Thursday, December 22, 2016

Psi-Wars Linguistics

Whoa, lady, I only speak two languages, English and bad English.-Korben Dallas, the Fifth Element
In a campaign, language diversity has two main functions. It provides an obstacle; when explorers encounter a new race, they may not be able to communicate. It also is a source of color; a nonhuman, or a human from a different culture, may have an accent, or a strange way of phrasing things.
-Bill Stoddard, GURPS Fantasy, page 66 
Nobody gives a damn that the alien is speaking twi'lek, except for description. The times where language mattered in Star Wars can be limited to one time in the entire series. C3PO wasted his points on buying 6 million forms of communication.
-Raoul Roulaux, Gentleman Gamer

Raoul is largely right about Star Wars and language.  Where Star Trek or Game of Thrones have internally consistent and largely speakable languages, Star Wars has a series of funny sounds that only sounds like an alien language.  The point of language in Star Wars is like all the other distancing mechanisms in Star Wars: to provide the window dressing of space opera. We expect aliens to speak alien (it would be "unrealistic" for them to speak English), so they jabber on in alien-sounding gibberish.

That doesn't mean we have to do the same in Psi-Wars, of course.  Language serves a purpose, as Bill Stoddard points out.  Moreover, Psi-Wars is based on Action, and Action definitely features language (though often in largely the same way that Star Wars does: It's important that the Middle Eastern terrorist shout things that sound Arabic, to be "realistic" but it's not that important that he's speaking comprehensible Arabic).  Finally, the reasons Star Wars has funny languages remain important.  We still need aliens to sound alien, we still need exotic things to sound exotic, and we still need to give the impression of a sweeping galaxy.

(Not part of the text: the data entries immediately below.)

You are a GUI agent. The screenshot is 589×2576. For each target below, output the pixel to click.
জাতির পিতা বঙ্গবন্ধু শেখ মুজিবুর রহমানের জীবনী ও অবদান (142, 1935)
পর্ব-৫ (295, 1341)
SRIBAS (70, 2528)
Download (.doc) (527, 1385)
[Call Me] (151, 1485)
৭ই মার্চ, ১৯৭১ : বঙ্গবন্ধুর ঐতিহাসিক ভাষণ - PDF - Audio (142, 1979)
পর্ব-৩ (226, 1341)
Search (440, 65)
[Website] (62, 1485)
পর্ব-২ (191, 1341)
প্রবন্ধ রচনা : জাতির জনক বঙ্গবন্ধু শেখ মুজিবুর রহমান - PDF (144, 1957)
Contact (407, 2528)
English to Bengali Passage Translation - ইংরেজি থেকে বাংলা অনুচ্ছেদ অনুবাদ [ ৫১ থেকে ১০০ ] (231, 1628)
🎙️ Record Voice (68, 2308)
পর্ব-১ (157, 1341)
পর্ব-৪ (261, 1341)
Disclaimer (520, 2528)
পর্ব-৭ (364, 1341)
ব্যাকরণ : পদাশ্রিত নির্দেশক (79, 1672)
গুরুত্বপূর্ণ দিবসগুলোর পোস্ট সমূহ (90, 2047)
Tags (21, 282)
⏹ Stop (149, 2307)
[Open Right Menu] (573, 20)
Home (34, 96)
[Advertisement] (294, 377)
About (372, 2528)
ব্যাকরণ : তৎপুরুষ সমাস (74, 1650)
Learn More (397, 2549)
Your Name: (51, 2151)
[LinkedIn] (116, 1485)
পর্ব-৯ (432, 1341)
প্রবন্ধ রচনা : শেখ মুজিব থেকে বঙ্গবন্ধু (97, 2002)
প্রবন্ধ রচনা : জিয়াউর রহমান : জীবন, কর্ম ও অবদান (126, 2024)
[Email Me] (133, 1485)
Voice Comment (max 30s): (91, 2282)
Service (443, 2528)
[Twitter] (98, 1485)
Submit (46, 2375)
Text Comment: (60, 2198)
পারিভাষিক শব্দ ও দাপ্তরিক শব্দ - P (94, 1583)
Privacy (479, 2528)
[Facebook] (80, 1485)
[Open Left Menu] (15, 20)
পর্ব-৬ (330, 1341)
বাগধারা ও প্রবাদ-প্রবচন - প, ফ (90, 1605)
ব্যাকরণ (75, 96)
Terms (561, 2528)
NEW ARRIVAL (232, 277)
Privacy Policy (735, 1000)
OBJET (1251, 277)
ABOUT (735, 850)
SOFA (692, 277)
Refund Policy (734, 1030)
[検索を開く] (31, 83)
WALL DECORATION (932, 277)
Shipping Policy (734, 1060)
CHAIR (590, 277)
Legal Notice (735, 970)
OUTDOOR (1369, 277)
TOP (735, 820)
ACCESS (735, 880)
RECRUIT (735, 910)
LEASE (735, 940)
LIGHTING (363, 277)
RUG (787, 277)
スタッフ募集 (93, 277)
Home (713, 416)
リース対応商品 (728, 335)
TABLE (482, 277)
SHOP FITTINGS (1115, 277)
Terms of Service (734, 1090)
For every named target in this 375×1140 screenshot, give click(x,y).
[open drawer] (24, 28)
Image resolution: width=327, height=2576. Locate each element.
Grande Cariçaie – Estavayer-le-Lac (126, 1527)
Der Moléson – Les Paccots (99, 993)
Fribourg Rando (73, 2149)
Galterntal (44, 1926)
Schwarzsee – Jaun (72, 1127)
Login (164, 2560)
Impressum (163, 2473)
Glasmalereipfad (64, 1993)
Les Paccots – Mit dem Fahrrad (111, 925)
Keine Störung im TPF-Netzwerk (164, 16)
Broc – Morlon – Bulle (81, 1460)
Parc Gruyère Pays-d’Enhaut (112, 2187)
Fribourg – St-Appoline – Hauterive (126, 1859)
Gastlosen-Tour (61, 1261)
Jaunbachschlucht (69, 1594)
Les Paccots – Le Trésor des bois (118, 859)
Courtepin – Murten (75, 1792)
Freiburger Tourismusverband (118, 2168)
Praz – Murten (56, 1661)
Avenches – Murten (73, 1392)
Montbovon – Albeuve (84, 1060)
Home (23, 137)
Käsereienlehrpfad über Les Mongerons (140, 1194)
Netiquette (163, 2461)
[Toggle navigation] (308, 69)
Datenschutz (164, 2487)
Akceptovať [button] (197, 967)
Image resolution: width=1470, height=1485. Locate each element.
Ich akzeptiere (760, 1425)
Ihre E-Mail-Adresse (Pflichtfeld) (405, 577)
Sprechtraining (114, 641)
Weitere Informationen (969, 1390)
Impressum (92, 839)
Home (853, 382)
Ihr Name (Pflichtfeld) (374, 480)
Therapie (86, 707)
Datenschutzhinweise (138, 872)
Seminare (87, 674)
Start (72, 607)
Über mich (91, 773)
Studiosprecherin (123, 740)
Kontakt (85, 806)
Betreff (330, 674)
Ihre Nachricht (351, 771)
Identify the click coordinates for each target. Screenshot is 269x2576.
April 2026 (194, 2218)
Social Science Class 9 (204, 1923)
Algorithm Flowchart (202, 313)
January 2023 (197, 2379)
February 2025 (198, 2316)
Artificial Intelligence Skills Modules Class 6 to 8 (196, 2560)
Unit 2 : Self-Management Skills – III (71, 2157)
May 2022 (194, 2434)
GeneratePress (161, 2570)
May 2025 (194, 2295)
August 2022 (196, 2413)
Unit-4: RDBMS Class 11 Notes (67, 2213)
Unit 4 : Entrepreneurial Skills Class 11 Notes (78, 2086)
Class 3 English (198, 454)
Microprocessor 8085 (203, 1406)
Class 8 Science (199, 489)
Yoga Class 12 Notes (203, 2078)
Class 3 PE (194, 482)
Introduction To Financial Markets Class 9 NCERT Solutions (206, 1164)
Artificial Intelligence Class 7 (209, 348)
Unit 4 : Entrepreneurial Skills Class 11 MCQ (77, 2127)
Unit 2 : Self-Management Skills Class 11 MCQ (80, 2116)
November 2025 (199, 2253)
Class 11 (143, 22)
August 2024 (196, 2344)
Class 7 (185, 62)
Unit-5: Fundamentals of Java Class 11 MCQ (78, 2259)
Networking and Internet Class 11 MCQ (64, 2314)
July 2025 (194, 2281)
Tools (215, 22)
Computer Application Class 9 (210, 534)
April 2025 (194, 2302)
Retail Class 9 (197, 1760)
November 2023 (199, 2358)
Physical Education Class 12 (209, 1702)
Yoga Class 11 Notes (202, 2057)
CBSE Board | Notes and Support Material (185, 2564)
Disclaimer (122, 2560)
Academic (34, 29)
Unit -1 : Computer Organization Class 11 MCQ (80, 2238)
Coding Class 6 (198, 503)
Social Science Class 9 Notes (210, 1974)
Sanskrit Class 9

The Point(s) of Language in Psi-Wars

Raoul does us a favor by playing the role of the Brent, demanding that we justify the existence of languages.  He rightly points out (in a larger discussion) that in the Old Republic, aliens just speak whatever aliens speak and everyone just understands them.  It provides color and flavor, but is otherwise meaningless.  Why does he argue so vociferously against it?  Because it costs points.

If we're going to include languages as languages and charge players points for them, then we need to justify the expense beyond "It's realistic."  After all, 4 points in a language is 4 points you could have spent on Force Swordsmanship or another skill level in TK-Grab!  If it's just for color, what's the point?

Raoul challenges us to re-examine our assumptions.  If he's right, they should cost nothing (no more than a perk).  If we can find a purpose or a point to them, though, they can can justify a point cost for them.  We need to understand what language brings to a game.

Language as Challenge

As Bill Stoddard points out, people who don't speak your language present a challenge.  It becomes imperative to bridge that difference and understand what is going on.  This sort of linguistic puzzle has been the focus on several Star Trek episodes... which highlights how bad a fit that is for Psi-Wars.  In Psi-Wars, we want to blow stuff up not hassle over linguistics, so this is largely not the reason to have language in the game.  Quite the opposite, Star Wars includes protocol droids precisely to get around this sort of problem, so we can have alien-sounding aliens, know what they're talking about, then get back to blowing stuff up.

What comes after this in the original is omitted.